We should strip starting and trailing Ns in sequences

[theosanderson]

https://pathoplexus.org/seq/PP_0011CQ4.2, the 2025 Ebola sequence, starts and ends with a short set of Ns, even in the unaligned sequence, because that's how it was submitted. In contrast, other Ebola sequences I examined (e.g. https://pathoplexus.org/seq/PP_000034P.4) have no starting or trailing Ns in the unaligned sequence (perhaps due to processing at INSDC? or perhaps not).

This has two consequences:

• it creates an inconsistency between this sequence (and any like it) and other sequences where these Ns are trimmed that doesn't reflect any biological or technical difference
• it means that the "length" of this sequence doesn't reflect the real usable length (though in this case the two are pretty similar!) In an extreme case though, where only a short contiguous sequence was sequenced, and the rest of the genome filled in with Ns there could be a very misleading "genome length" in this case.

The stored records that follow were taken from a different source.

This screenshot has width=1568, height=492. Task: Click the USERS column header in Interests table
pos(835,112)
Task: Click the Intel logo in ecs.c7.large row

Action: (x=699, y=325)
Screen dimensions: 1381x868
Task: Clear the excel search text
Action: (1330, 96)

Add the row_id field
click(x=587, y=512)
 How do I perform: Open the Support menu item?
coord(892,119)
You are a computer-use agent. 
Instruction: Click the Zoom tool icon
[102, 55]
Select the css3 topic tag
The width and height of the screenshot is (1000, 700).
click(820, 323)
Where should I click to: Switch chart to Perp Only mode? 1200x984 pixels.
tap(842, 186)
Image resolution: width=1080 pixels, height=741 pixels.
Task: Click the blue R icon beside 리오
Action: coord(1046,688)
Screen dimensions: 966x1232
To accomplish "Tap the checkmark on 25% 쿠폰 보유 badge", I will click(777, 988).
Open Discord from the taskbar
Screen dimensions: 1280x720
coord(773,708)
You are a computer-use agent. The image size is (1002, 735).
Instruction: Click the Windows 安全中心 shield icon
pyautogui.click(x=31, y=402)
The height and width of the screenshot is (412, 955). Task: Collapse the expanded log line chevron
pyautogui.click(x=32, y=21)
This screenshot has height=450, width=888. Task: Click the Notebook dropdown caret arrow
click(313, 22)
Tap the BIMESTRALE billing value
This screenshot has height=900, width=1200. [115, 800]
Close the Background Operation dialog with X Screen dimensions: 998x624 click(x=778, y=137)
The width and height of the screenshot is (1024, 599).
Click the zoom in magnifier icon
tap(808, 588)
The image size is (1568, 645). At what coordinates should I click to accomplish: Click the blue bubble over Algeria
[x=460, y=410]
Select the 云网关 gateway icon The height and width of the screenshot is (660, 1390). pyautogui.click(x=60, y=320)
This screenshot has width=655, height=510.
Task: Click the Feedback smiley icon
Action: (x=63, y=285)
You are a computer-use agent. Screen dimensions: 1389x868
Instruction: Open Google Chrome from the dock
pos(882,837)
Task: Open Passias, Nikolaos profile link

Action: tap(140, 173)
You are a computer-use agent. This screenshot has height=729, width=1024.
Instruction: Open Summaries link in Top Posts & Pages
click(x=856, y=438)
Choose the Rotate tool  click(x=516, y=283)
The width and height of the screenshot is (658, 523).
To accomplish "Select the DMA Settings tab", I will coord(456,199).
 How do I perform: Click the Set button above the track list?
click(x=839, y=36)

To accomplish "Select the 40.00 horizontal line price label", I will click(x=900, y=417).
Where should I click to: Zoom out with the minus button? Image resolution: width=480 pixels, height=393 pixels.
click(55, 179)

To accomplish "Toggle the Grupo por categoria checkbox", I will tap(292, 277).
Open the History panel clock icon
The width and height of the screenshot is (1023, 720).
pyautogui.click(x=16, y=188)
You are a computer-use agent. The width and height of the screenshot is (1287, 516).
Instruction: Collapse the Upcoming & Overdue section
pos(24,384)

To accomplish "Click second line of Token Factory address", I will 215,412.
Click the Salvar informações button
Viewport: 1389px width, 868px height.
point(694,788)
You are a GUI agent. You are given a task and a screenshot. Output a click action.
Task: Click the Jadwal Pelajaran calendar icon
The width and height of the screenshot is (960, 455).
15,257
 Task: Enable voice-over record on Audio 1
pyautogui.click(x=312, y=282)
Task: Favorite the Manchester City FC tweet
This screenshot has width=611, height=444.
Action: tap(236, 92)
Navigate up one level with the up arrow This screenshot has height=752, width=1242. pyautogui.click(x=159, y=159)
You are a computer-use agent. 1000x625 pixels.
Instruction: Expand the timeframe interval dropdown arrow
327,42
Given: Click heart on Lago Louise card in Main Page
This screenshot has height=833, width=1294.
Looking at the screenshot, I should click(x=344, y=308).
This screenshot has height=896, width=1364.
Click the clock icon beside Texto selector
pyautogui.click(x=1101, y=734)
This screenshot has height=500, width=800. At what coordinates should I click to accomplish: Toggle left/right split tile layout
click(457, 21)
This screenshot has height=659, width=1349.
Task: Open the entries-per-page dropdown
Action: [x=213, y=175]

IMO we should trim Ns at the start and end of sequences early in the preprocessing pipeline.

[dpark01]

My own opinion is that it would make sense to auto-trim continuous stretches of leading and trailing N's, as they are informationless, and this would be more consistent with how all other genome repositories handle things.

NCBI Genbank actually will reject submissions where the first or last "line" of the fasta exceeds 40% N content (not sure how long a "line" is... especially the last line of a fasta, but that's just what table2asn does). I don't recommend doing that per se, but there's no reason not to chop off pure-Ns at the edges.